Penyelenggaraan pelayanan kesehatan selalu mengupayakan peningkatan keselamatan pasien. Beberapa kasus yang melibatkan tenaga medis di Indonesia akhir-akhir ini telah merambah pada bidang hukum, yang membuat praktisi kedokteran secara massal dan serentak secara nasional terlibat dalam aksi solidaritas. Namun demikian, sebesar apapun polemik yang berkembang, hendaknya semua kembali berpulang pada sebuah konsitensi dalam ilmu pengetahuan yaitu bahwa kedisiplinan merupakan hal yang mutlak diperlukan dalam menjalankan dalil-dalil ilmu.

Disiplin ilmiah merupakan cara pendekatan yang mengikuti ketentuan yang pasti dan konsisten untuk memperoleh pengertian dasar yang menjadi sasaran studi. Pada hakekatnya setiap praktisi kedokteran selayaknya menerapkan hal ini dalam setiap tindakan bahkan dalam sebuah pengambilan keputusan sekalipun. Pencapaian Akreditasi Paripurna dari Komisi Akreditasi Rumah Sakit untuk RSUP Dr. Kariadi, hendaknya menjadi semangat untuk selalu secara pasti dan konsisten menjaga kedisiplinan dalam semua praktik klinis.

Perkembangan pengetahuan juga terjadi dalam lingkungan di sekitar kita. Teknologi reproduksi berbantu sebagai salah satu teknologi mutakhir saat ini telah dikuasai pula oleh para dokter di Indonesia termasuk di rumah sakit kita ini. Berdasar penelitian epidemiologi yang ada, keberhasilan teknik ini dalam membantu pasangan infertil menunjukkan peningkatan, sehingga tepatlah bila teknologi ini mulai dikembangkan di rumah sakit kita, termasuk pengembangan sarana dan prasarana pendukungnya.

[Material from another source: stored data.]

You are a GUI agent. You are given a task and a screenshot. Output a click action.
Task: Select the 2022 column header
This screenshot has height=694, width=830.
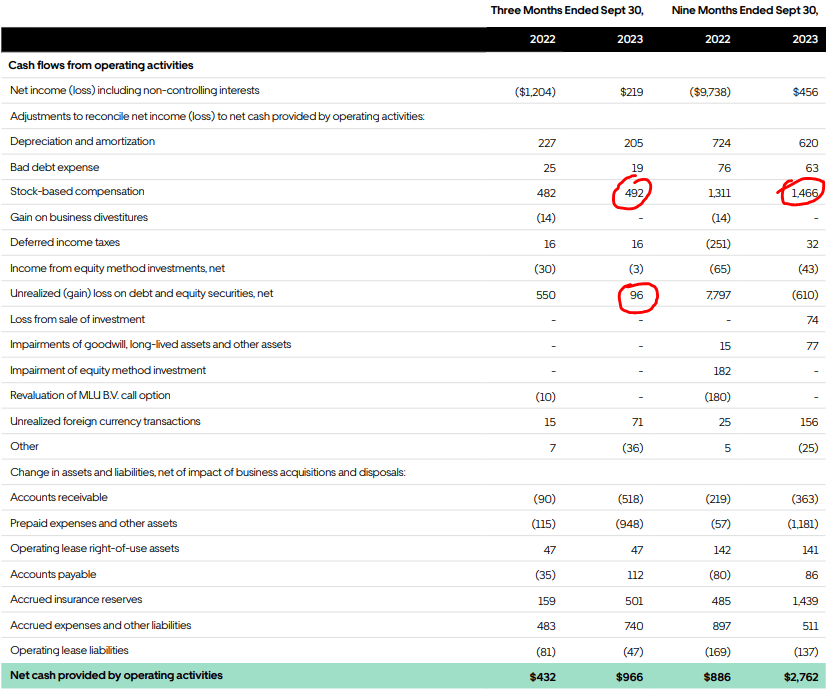(542, 39)
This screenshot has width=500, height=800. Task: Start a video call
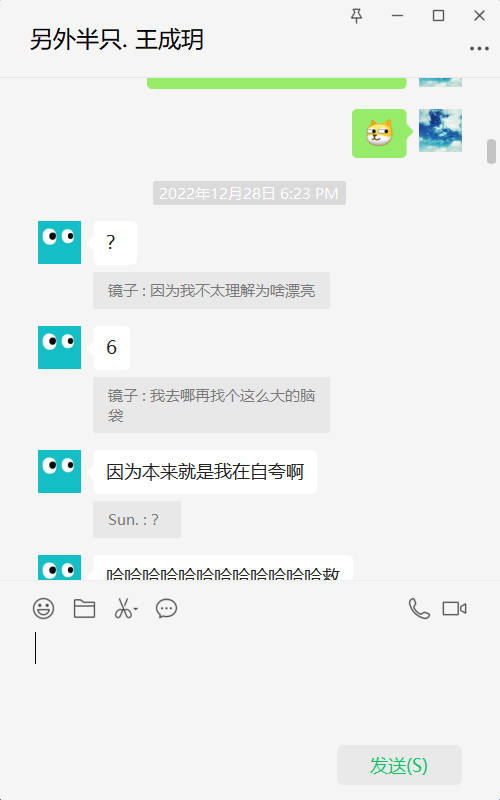[x=454, y=608]
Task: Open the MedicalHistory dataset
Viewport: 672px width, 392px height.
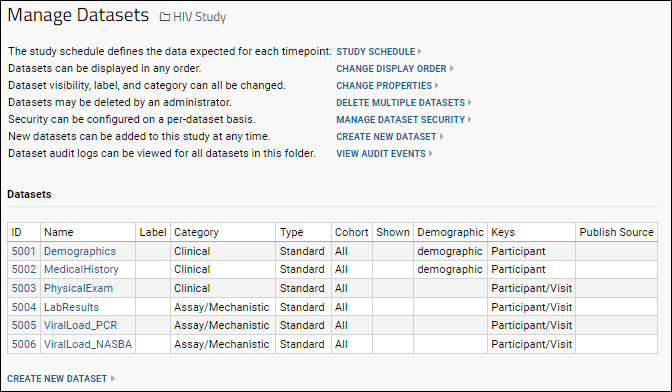Action: click(81, 269)

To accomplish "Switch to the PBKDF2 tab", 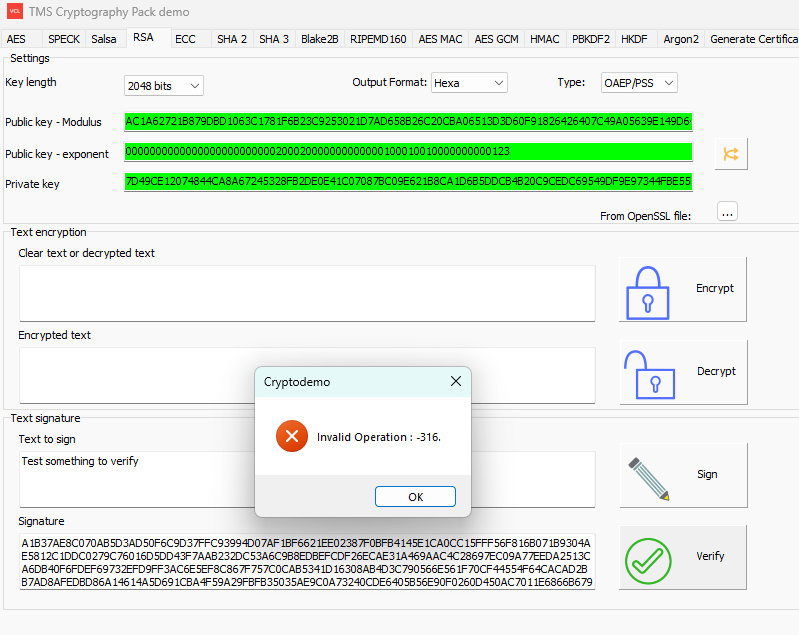I will coord(590,39).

Masih di lingkup kebidanan dan penyakit kandungan, masalah kehamilan dan persalinan masih memerlukan perhatian yang serius, karena keberhasilan dalam perawatan ante natal akan mengurangi mortalitas dan morbiditas ibu dan bayi. Pada kenyataannya, keberhasilan tersebut memiliki daya ungkit dalam meningkatkan status kesejahteraan secara nasional.

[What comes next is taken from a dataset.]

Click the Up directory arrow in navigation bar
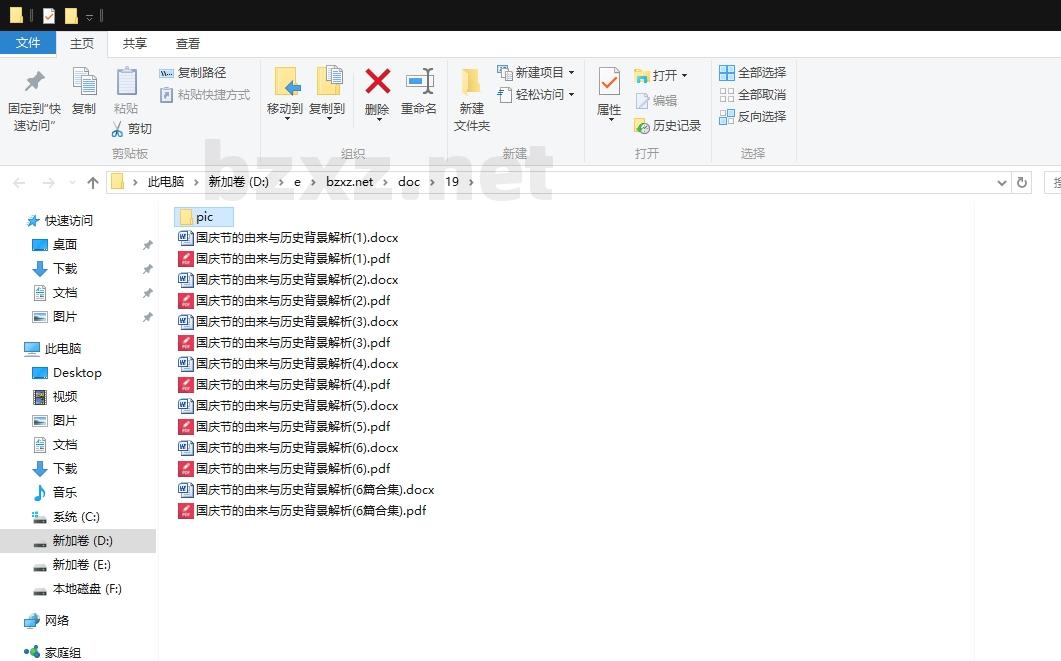 point(93,182)
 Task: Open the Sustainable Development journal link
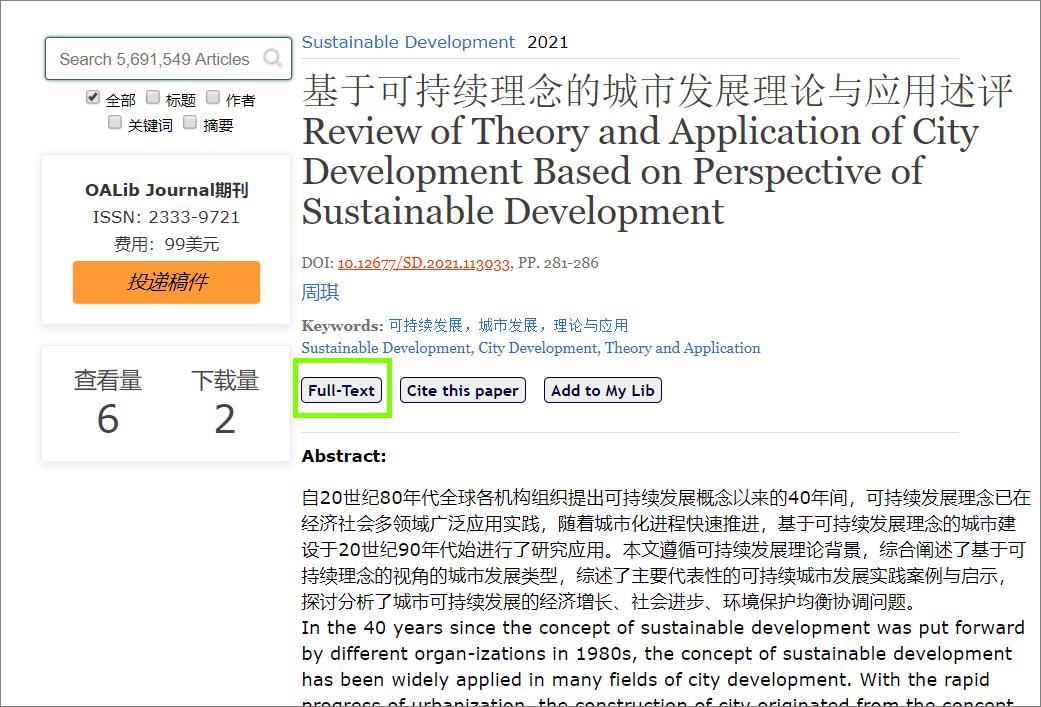(407, 42)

Dalam edisi kali ini, termuat beberapa teknik sederhana yang mampu menghasilkan efek terapi yang bagus. Platelet-rich plasma dan bantal pasir adalah contoh sederhana yang dapat dimanfaatkan seoptimal mungkin dalam pengelolaan pasien. Selain itu, beberapa modalitas yang terdapat di RSUP dr. Kariadi ini dapat dikembangkan sesuai kebutuhan dan kemajuan ilmu kedokteran.

Akhir kata, tak bosan-bosannya kita harus saling mengingatkan bahwa penyebaran dan penyerapan ilmu dapat dimulai dengan menulis laporan dan mempublikasikannya. Akan besar manfaatnya, bila benih ilmu disebar dan niscaya akan berbuah kebaikan. Selamat menulis.